Brano estratto:
========================================================================

LA RESURREZIONE DEL CRISTO VIVENTE : KERIGMA CRISTIANO (20/2/2019)




La Resurrezione di Cristo è stato l’evento con la Pentecoste che ha «svelato» per gli Apostoli la portata dell’identità e missione di Gesù di Nazareth ben oltre alla sua predicazione pre-pasquale, già così carismatica, oltre i «confini» del popolo ebraico e anche oltre i confini della storia. La fede nel Risorto che si fonda su di un avvenimento reale è ciò che stupisce e muove l’impegno di evangelizzazione dei Dodici a partire da Gerusalemme fino ai confini della terra.

========================================================================

Compito 1: Nel brano sulla Resurrezione di Cristo, da quale città parte l'impegno di evangelizzazione dei Dodici?
Compito 2: Trascrivi parola per parola il brano sulla Resurrezione di Cristo, cominciando da "La Resurrezione di" e finendo con "confini della terra.".
Basati soltanto sul brano.

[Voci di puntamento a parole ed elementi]
========================================================================

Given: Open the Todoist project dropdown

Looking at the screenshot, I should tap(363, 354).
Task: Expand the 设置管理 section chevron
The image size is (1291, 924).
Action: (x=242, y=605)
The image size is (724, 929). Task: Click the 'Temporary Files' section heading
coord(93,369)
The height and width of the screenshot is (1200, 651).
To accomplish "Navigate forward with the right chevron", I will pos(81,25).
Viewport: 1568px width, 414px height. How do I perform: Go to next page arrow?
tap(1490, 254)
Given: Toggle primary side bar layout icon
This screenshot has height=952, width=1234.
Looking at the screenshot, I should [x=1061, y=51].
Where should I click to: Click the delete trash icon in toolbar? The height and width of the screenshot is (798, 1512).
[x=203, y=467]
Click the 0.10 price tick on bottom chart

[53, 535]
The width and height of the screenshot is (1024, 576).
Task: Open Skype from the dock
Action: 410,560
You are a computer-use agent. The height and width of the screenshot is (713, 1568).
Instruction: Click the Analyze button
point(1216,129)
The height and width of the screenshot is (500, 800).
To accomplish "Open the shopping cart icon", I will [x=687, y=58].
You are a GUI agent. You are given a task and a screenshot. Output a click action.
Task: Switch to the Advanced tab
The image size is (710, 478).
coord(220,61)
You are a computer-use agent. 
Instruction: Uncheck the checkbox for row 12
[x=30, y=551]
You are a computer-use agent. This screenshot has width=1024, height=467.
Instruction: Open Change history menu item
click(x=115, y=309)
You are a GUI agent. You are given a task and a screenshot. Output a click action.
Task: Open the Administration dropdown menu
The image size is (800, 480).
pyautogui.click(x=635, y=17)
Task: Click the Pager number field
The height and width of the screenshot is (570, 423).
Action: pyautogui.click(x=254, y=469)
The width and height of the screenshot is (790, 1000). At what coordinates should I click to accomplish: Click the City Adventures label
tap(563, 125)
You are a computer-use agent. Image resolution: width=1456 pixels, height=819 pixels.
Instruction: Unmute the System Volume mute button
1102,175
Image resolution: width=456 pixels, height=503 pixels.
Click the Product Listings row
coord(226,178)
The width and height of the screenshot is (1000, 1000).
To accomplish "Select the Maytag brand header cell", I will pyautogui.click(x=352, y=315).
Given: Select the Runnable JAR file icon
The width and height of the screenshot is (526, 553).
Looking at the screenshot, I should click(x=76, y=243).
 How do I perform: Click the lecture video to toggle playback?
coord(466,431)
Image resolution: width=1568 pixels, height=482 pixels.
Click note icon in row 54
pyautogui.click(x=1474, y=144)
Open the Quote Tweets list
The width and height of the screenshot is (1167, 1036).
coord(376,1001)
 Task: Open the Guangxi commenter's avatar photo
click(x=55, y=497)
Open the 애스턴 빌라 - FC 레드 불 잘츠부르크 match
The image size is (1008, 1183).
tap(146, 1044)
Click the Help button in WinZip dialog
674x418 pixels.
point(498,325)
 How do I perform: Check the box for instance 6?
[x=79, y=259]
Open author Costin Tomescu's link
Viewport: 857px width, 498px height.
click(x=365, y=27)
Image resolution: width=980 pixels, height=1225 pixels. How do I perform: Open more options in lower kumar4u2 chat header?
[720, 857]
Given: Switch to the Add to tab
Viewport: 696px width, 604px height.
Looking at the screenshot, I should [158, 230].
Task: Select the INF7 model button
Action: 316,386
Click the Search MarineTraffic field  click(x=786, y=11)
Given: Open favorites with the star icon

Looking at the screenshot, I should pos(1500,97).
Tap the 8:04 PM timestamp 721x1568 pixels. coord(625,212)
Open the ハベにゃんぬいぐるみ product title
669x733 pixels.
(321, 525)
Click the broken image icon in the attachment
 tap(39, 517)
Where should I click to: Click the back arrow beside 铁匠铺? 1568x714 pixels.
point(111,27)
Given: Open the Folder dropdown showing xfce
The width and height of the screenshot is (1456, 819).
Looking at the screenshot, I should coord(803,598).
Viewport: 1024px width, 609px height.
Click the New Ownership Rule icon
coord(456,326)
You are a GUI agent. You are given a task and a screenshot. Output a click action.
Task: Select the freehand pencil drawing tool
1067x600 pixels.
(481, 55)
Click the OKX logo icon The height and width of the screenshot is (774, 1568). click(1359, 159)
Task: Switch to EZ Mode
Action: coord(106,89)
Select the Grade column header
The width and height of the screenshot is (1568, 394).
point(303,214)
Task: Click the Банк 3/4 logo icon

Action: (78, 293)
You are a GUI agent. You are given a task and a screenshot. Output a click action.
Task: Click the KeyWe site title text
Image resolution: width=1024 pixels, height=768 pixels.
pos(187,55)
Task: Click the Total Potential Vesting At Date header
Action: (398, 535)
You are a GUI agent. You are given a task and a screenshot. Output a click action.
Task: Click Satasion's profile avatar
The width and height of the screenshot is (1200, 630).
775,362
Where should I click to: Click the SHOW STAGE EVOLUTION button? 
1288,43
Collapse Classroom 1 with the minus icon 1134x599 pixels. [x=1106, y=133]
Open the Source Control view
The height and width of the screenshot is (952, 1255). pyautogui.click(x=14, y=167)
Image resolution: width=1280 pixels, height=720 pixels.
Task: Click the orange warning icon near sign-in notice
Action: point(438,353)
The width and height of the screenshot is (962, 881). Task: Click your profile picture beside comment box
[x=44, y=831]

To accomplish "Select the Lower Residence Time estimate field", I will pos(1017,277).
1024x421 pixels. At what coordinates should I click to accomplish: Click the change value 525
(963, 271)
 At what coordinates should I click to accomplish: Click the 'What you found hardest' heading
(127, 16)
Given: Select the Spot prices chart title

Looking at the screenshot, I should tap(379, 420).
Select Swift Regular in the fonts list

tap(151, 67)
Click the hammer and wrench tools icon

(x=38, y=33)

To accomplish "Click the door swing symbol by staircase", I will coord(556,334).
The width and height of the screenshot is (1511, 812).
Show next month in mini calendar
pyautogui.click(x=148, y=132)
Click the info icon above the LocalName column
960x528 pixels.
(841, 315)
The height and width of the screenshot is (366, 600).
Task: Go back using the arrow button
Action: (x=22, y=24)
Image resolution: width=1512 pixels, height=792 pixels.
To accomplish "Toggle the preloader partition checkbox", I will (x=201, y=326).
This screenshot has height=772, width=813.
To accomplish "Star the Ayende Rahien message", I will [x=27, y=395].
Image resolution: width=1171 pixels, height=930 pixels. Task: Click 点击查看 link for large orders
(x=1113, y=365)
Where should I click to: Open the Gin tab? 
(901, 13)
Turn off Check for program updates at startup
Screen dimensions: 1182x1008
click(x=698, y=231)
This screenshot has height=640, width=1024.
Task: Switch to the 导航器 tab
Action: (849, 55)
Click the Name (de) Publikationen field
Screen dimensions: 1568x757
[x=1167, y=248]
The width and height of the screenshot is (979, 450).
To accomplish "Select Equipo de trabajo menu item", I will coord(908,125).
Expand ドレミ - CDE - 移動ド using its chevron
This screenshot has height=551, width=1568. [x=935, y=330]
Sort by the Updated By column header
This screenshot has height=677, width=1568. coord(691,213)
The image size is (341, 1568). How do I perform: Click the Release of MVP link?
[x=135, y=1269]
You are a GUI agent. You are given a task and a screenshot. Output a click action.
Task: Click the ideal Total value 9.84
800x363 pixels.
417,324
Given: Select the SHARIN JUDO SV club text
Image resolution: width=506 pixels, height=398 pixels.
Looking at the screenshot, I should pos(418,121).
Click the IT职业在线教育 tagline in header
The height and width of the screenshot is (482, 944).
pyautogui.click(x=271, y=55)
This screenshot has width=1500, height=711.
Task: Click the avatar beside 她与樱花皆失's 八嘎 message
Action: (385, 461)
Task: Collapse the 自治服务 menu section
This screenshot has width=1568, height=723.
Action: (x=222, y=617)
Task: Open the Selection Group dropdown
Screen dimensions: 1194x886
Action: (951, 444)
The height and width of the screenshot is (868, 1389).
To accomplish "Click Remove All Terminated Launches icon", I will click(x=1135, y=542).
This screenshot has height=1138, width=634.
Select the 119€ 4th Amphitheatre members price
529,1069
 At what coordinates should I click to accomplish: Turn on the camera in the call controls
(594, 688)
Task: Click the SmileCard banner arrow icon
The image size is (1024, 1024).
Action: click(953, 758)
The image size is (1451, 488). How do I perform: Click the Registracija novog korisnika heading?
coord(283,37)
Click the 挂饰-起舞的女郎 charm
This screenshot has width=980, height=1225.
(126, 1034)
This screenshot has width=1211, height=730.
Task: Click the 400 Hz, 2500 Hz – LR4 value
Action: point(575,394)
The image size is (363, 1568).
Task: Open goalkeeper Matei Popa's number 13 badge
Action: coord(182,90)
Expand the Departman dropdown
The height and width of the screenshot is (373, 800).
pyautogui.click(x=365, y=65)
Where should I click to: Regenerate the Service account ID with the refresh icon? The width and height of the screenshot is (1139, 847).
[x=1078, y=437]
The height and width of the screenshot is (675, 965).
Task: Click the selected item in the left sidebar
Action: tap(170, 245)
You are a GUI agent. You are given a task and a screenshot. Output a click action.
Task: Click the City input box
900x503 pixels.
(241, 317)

========================================================================

Risposta attesa 1: Da Gerusalemme.

Risposta attesa 2:
La Resurrezione di Cristo è stato l’evento con la Pentecoste che ha «svelato» per gli Apostoli la portata dell’identità e missione di Gesù di Nazareth ben oltre alla sua predicazione pre-pasquale, già così carismatica, oltre i «confini» del popolo ebraico e anche oltre i confini della storia. La fede nel Risorto che si fonda su di un avvenimento reale è ciò che stupisce e muove l’impegno di evangelizzazione dei Dodici a partire da Gerusalemme fino ai confini della terra.